Speaking about the Bill in the Assembly Chamber this week, he criticised the Welsh Government for not working with housing providers in putting it together and said too much of the new legislation focuses on “anti-business regulation for all landlords, hitting investment and supply, rather than targeted enforcement against bad and criminal landlords and support for the worst-affected tenants”.

He said: “I think that my 21 years in the building society sector and my 12 years in the Housing Association sector taught me the most important lesson, that if Government or any other agency is seeking to deliver programmes or legislation, the most important thing is that the sector should work together with the proposer of the legislation. In my experience, that is exactly what happened before devolution in Wales, where Tai Cymru would come to people like me, and colleagues across the sector, and agree ways of making the proposal into something that could work, so that all parties could then implement it together. Regrettably, this Bill failed to achieve that.

“Much of the Bill, and its beginning, focuses on regulation and licensing.

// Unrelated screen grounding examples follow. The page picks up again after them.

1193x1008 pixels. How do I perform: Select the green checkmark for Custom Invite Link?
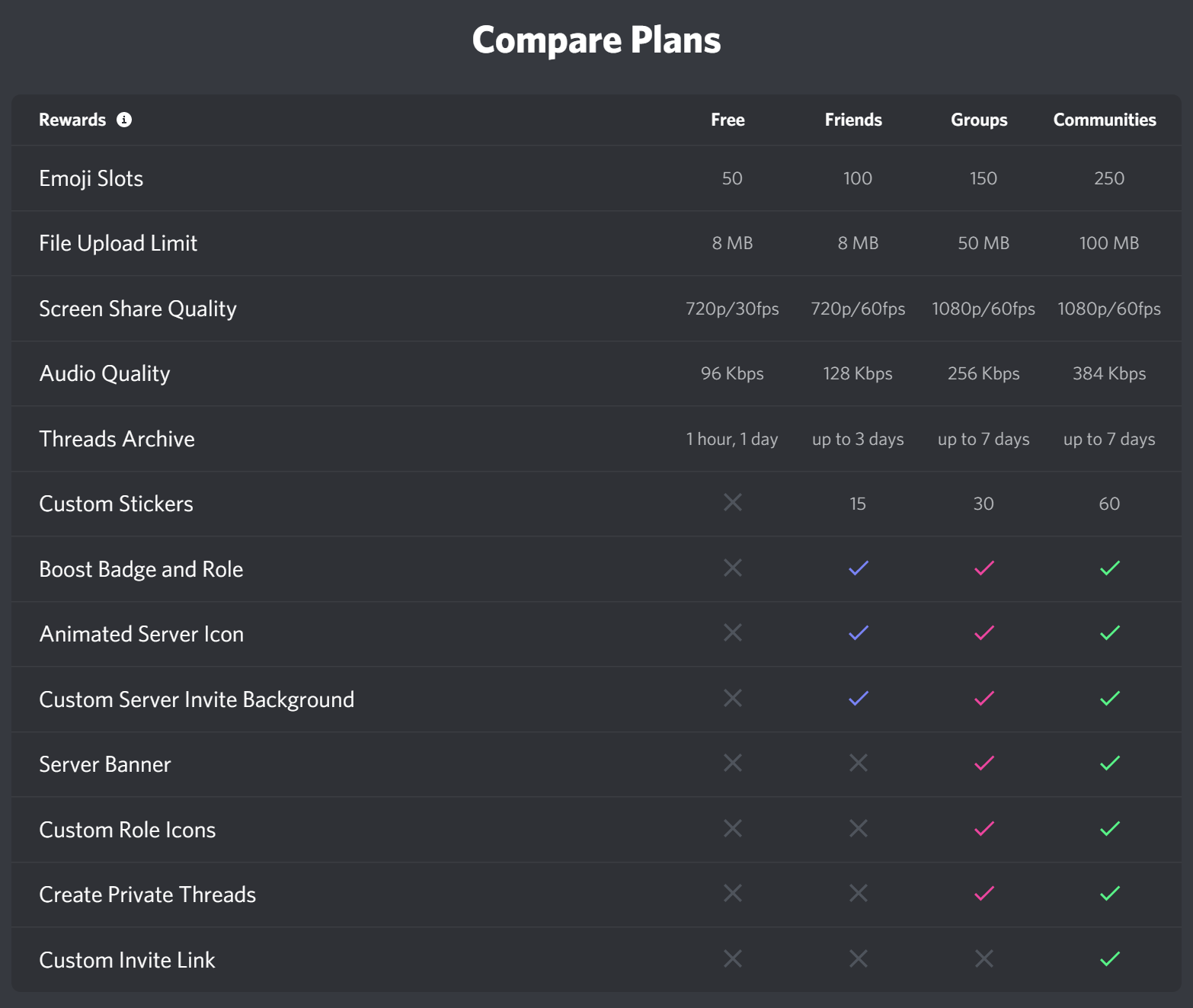coord(1109,959)
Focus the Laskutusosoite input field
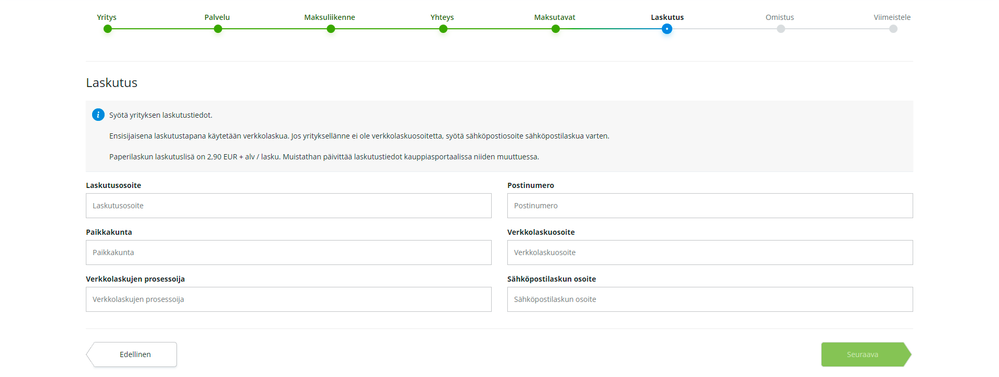 tap(289, 206)
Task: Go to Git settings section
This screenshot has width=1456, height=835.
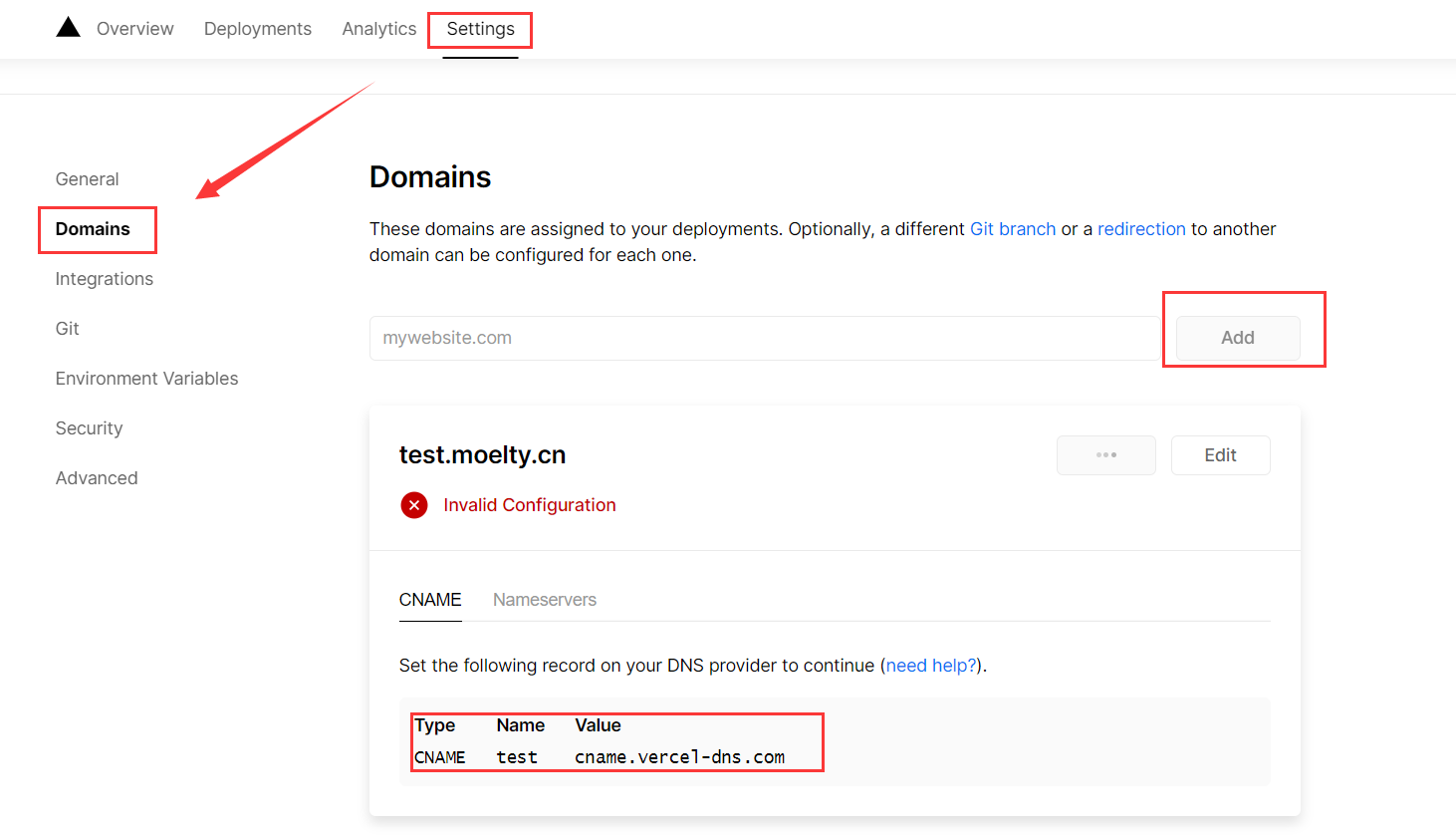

Suffice it to say that much of the sector, particularly those parts of the sector that invest or decide to invest in supply, state that it will not work; it will actually have the reverse impact and will disincentive investment.

“This in turn will impact, sadly and tragically, on a key element of this in terms of tackling homelessness, which is increasing the supply of private rented sector housing to those who are homeless, to those who are on waiting lists and those who need that extra support.”

Mr Isherwood added: “Issues such as waiting lists, overcrowding, homelessness, intentional homelessness and priority groups for housing are above all symptoms of the housing supply crisis which this Bill does nothing to address and may even further exacerbate.

“There is a danger that in these circumstances, a statutory requirement to prevent homelessness will increase hidden homelessness, as it did when councils in Wales were told to introduce preventative measures after homelessness had increased massively up to 2004.”